A federal appeals court has concluded that Michigan’s amendments to its Sex Offender Registration Act (SORA) “impose[] punishment” and thus may not constitutionally be applied retroactively.  See Does v. SnyderNo. 15-1536 (6th Cir. Aug. 25, 2016).  Here is the concluding analysis from the Sixth Circuit’s unanimous panel decision reaching this result:

So, is SORA’s actual effect punitive?  Many states confronting similar laws have said “yes.”  See, e.g., Doe v. State, 111 A.3d 1077, 1100 (N.H. 2015); State v. Letalien, 985 A.2d 4, 26 (Me. 2009); Starkey v. Oklahoma Dep’t of Corr., 305 P.3d 1004 (Okla. 2013); Commonwealth v. Baker, 295 S.W.3d 437 (Ky. 2009); Doe v. State, 189 P.3d 999, 1017 (Alaska 2008).  And we agree.  In reaching this conclusion, we are mindful that [consistent with the Supreme Court’s holding in Smith v. Doe, 538 U.S. 84, 92 (2003)] states are free to pass retroactive sex-offender registry laws and that those challenging an ostensibly non-punitive civil law must show by the “clearest proof” that the statute in fact inflicts punishment.  But difficult is not the same as impossible. Nor should Smith be understood as writing a blank check to states to do whatever they please in this arena.
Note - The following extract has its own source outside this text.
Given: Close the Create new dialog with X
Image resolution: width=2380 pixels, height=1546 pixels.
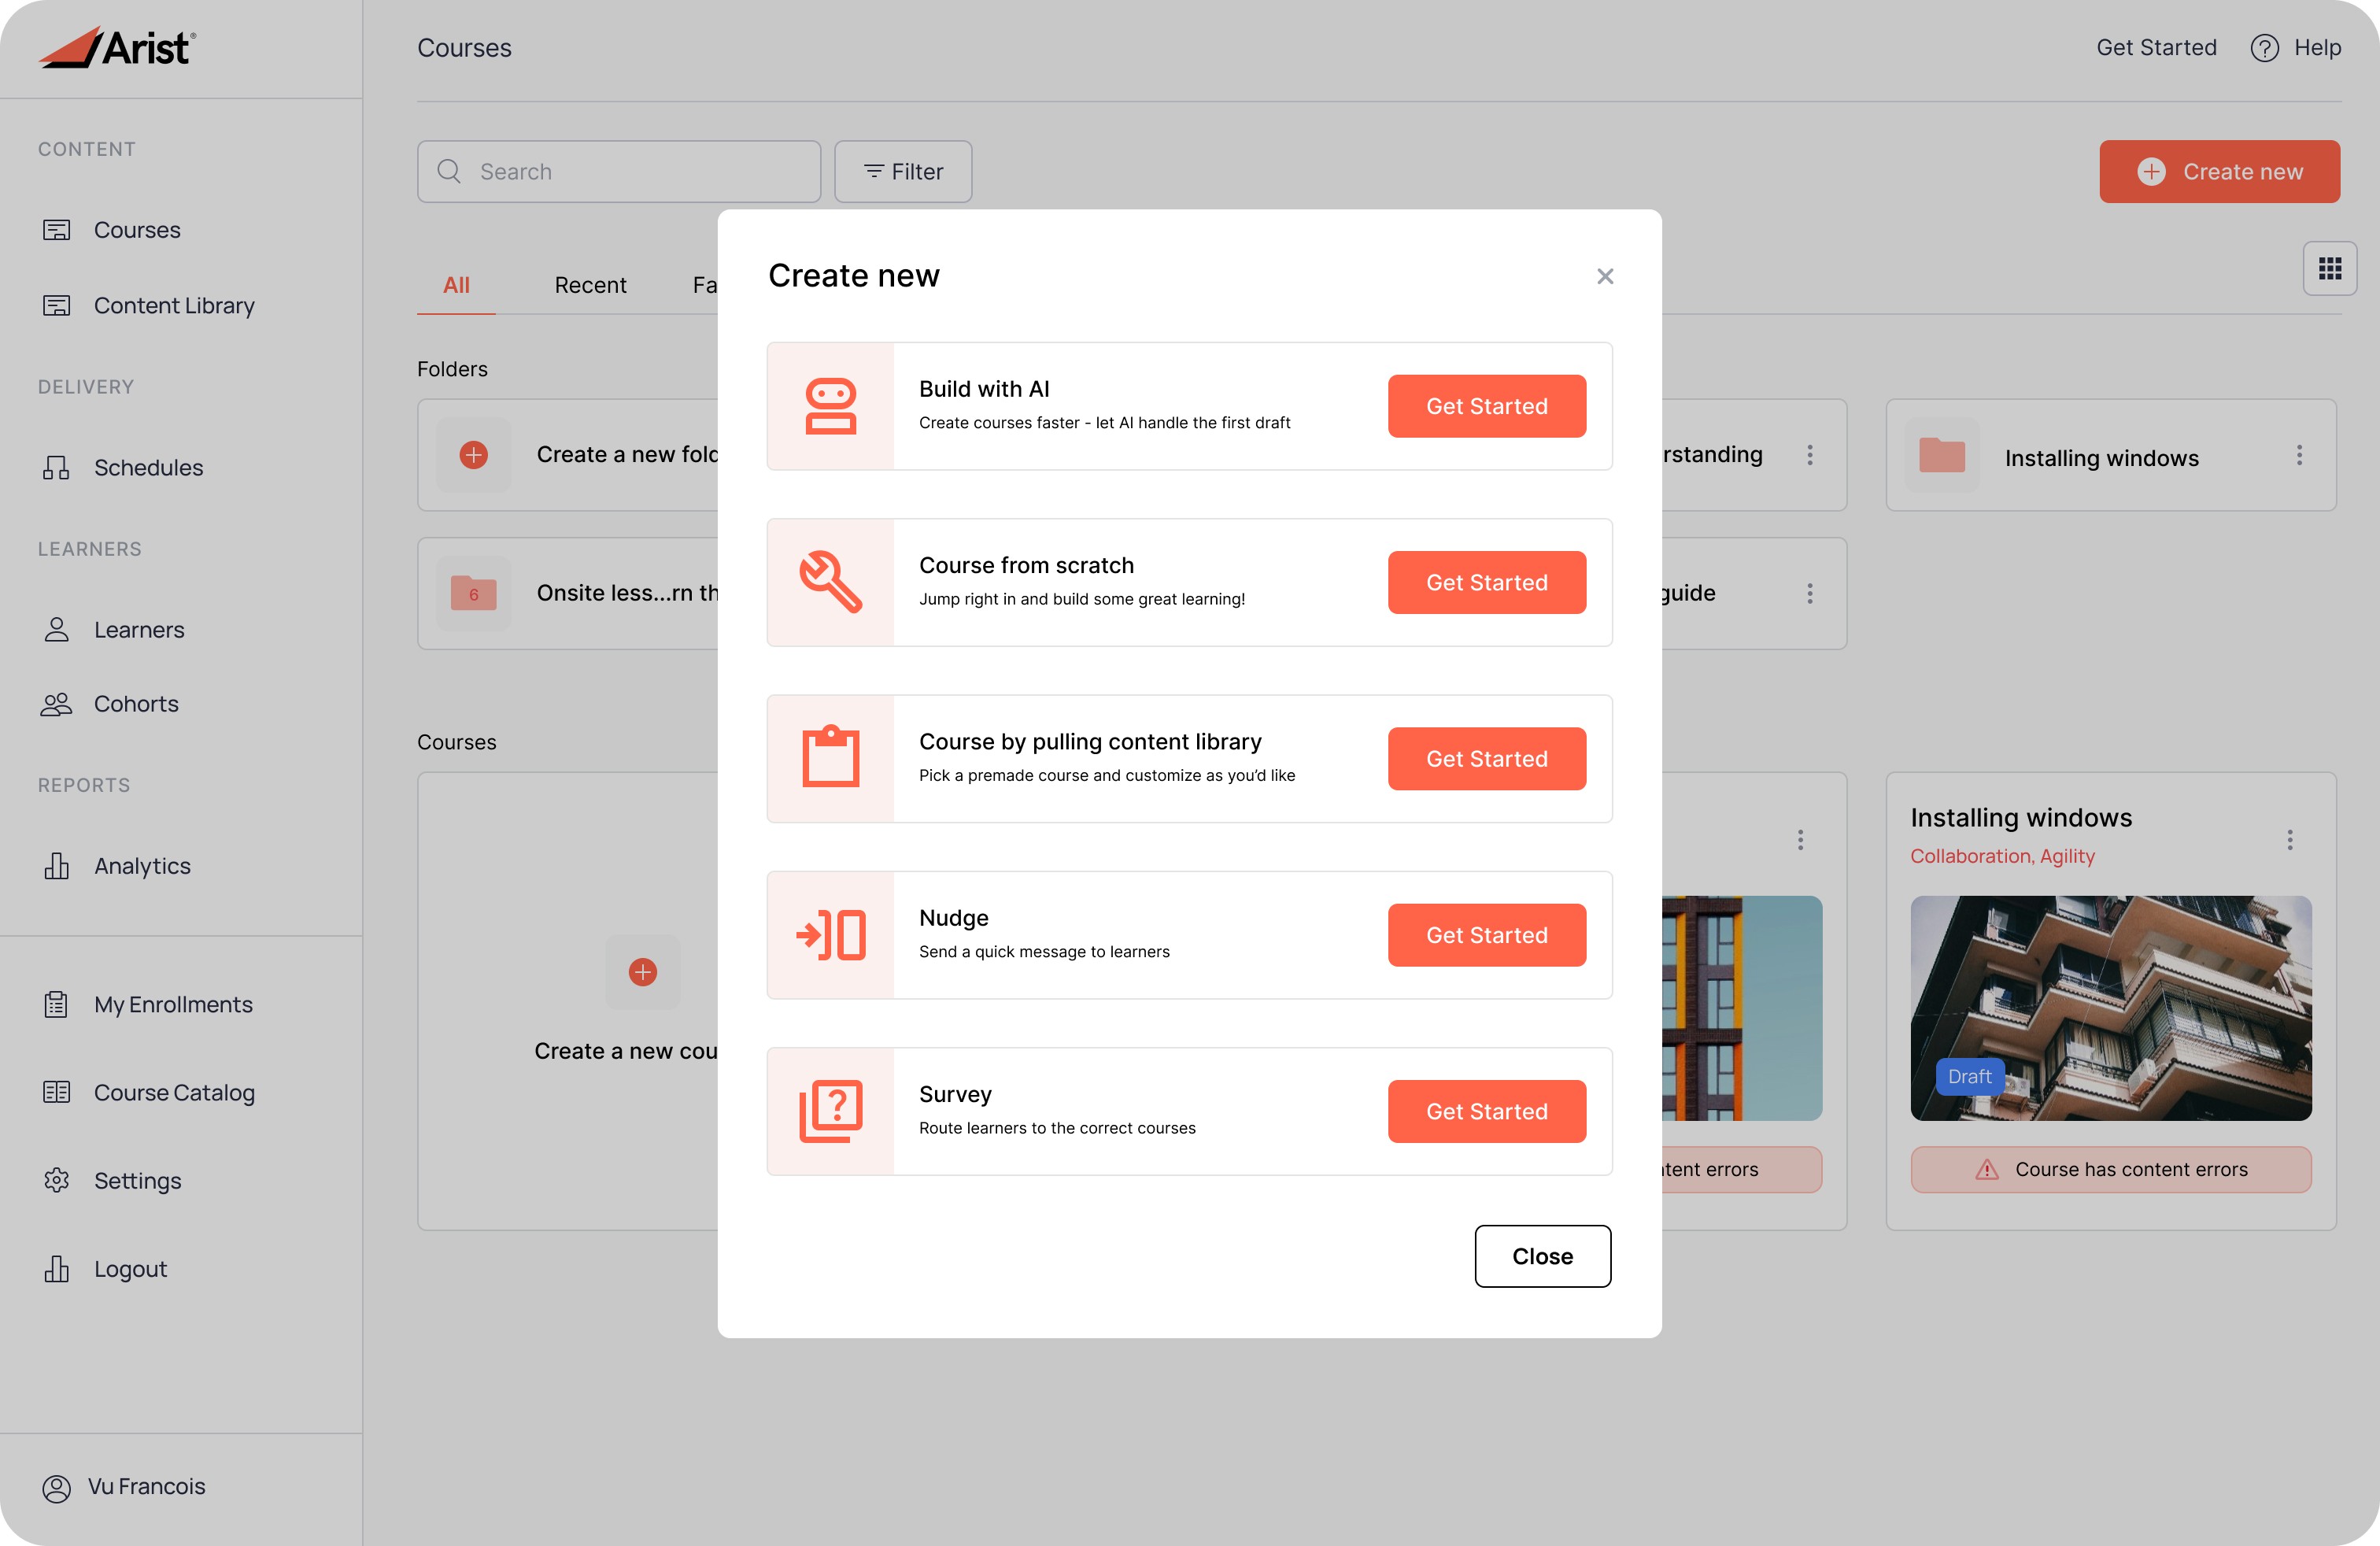Looking at the screenshot, I should coord(1605,276).
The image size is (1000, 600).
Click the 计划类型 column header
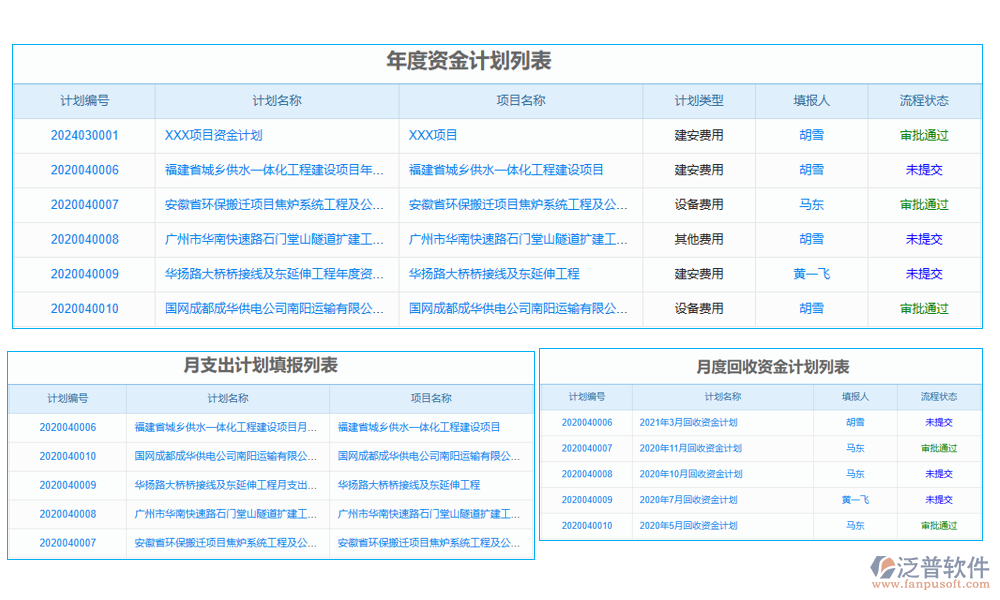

A regulatory regime that severely restricts where people can live, work, and “loiter,” that categorizes them into tiers ostensibly corresponding to present dangerousness without any individualized assessment thereof, and that requires time-consuming and cumbersome in-person reporting, all supported by — at best — scant evidence that such restrictions serve the professed purpose of keeping Michigan communities safe, is something altogether different from and more troubling than Alaska’s first-generation registry law.  SORA brands registrants as moral lepers solely on the basis of a prior conviction.  It consigns them to years, if not a lifetime, of existence on the margins, not only of society, but often, as the record in this case makes painfully evident, from their own families, with whom, due to school zone restrictions, they may not even live.  It directly regulates where registrants may go in their daily lives and compels them to interrupt those lives with great frequency in order to appear in person before law enforcement to report even minor changes to their information.

We conclude that Michigan’s SORA imposes punishment.  And while many (certainly not all) sex offenses involve abominable, almost unspeakable, conduct that deserves severe legal penalties, punishment may never be retroactively imposed or increased.  Indeed, the fact that sex offenders are so widely feared and disdained by the general public implicates the core countermajoritarian principle embodied in the Ex Post Facto clause.  As the founders rightly perceived, as dangerous as it may be not to punish someone, it is far more dangerous to permit the government under guise of civil regulation to punish people without prior notice.  Such lawmaking has “been, in all ages, [a] favorite and most formidable instrument[] of tyranny.” The Federalist No. 84, supraat 444 (Alexander Hamilton).  It is, as Justice Chase argued, incompatible with both the words of the Constitution and the underlying first principles of “our free republican governments.” Calder, 3 U.S. at 388–89;accord The Federalist No. 44, supra at 232 (James Madison) (“[E]x post facto laws . . . are contrary to the first principles of the social compact, and to every principle of sound legislation.”). The retroactive application of SORA’s 2006 and 2011 amendments to Plaintiffs is unconstitutional, and it must therefore cease.